Dead Man’s Cell Phone
Submitted by Adam Rafferty on Wednesday, 7th Jul 2010
Date of Show:Thursday, 1st July 2010 (All day)
A constantly ringing and unanswered mobile phone in a theatre can often elicit homicidal tendencies from an audience, so it is a wicked trick by writer Sarah Ruhl that Dead Man’s Cell Phone starts its story with just such a sonic attack. When the sweetly quirky Jean (Lisa McCune) finally answers the titular object out of sheer frustration with its owner’s ignorance of the din, she discovers that he has departed the land of the living and suddenly takes it upon herself to ensure his remembrance is a positive one. She does this by inventing stories for the dead man’s callers that will make them all feel that he died with a caring thought for them.
This endearing sense of responsibility and romantic fantasy powers Jean as she comforts the family of Gordon Gottlieb (John Adam), the man whose life was far less simple than Jean imagines it was in his death. The tangled web of Gordon’s living life quickly ties itself around Jean as she finds herself lying to save face and committing to roles she never expected to be undertaking: counsellor to Gordon’s wife, confidante to his mistress, antagonist to his mother and lover to his brother Dwight.
McCune finds a new, yet familiar character in Jean and is amply sweet as she is peculiar in her attempts to posthumously right the wrongs of Gordon’s life. Eccentric characters are par for the course in this story though, and along with McCune’s charming portrayal, Sue Jones as Gordon’s mother illustrates especially well a uniquely abrasive hospitality. Further, Sarah Sutherland in a welcome MTC debut deftly delivers the humour of Gordon’s wife Hermia’s drunken insecurities.
Director Peter Evans describes Ruhl’s story as being one of “magical realism” – which is a way to explain a tale that seems to be based in a reality we understand, yet is stretched at the corners into the realms of fantasy. The only problem is that neither Ruhl nor Evans seems to know exactly which fantastic direction they want to pull the story towards, with elements of fairy tale, abstract surrealism and noir-style detective fiction all appearing at one point or another. Dead Man’s Cell Phone often finds itself hitting an exciting stride before stumbling back into a lolloping gait. The first act sets up the brilliant premise well and Evan’s direction does have some genuinely magical moments. Stationery elegantly floating to the ground around Jean and Dwight as they fall in love, and Hermia’s ice-skating across the stage are two sublime examples of delightful staging, but the production is weighed down by agonisingly long set changes and a stage that is far too big for its subject matter and set design.
Claude Marcos’ set is perhaps restrained due to the budgetary splurges of other recent MTC productions and the fact that this play was clearly written for smaller venues, but the static launderette setting is largely uninspired and doesn’t sustain interest over the duration. On the upside Alexis George’s costume designs are appropriately oddball and add delicious flavour to each of the characters.

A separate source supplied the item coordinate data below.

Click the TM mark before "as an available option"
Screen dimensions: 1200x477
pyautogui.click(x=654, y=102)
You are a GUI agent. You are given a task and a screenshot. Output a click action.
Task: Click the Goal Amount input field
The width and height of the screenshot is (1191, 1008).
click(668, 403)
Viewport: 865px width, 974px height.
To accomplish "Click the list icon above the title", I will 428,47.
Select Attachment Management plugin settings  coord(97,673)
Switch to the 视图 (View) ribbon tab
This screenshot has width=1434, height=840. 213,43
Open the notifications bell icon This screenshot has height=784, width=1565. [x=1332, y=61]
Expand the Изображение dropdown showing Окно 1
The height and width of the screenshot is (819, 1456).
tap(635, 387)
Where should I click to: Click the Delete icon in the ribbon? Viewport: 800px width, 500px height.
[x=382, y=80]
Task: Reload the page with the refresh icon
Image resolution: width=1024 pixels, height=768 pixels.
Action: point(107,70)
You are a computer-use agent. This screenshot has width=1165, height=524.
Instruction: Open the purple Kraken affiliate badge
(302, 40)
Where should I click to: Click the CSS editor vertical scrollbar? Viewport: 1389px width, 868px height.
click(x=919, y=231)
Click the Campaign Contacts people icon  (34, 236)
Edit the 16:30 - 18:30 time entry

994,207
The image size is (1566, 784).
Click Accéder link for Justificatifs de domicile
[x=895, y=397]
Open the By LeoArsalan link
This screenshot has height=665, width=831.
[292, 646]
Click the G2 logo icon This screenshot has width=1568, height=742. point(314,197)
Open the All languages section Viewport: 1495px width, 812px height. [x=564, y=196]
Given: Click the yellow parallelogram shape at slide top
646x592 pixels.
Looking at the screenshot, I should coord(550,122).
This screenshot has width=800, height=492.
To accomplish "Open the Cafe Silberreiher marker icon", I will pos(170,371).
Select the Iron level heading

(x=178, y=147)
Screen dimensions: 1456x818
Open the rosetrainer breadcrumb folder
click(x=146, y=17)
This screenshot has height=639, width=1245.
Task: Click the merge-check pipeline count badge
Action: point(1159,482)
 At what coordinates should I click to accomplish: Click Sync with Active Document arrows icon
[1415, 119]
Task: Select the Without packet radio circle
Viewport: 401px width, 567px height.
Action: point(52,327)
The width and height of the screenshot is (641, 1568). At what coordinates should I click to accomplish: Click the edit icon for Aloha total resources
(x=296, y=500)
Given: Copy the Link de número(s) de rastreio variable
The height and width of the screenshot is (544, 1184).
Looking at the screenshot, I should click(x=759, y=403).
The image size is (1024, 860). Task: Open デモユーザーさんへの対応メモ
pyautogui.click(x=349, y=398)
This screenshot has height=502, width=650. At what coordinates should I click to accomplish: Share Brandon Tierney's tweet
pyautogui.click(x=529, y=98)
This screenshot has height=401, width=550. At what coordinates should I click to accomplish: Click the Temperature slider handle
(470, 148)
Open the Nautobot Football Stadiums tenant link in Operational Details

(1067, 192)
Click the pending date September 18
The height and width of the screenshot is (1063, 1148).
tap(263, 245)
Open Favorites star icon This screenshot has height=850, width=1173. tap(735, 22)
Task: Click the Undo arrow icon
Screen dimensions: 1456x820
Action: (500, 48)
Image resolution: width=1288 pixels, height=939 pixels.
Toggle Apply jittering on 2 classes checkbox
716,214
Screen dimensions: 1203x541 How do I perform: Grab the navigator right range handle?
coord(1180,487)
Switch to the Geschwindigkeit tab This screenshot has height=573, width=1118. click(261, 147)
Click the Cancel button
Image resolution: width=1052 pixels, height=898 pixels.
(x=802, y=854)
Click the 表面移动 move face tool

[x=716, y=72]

John Adam delivers a wonderful soliloquy at the beginning of Act Two that helps to inject vigour into the second half of the play and McCune’s wonderfully wacky fight scene with Emma Jackson as the mysterious purchaser of Gordon’s illicit wares goes some way towards forgiving Jackson for her woeful South American accent as the mistress in the first act. Daniel Frederiksen as Dwight is, as usual, consistently good and brings lovely warmth to his role – although warmth is definitely required for his first, costume-free appearance on stage!
While Dead Man’s Cell Phone is overall a rather patchy piece that misses as frequently as it hits, those hits are often delectably heart-warming and create a weirdly wondrous night in theatre.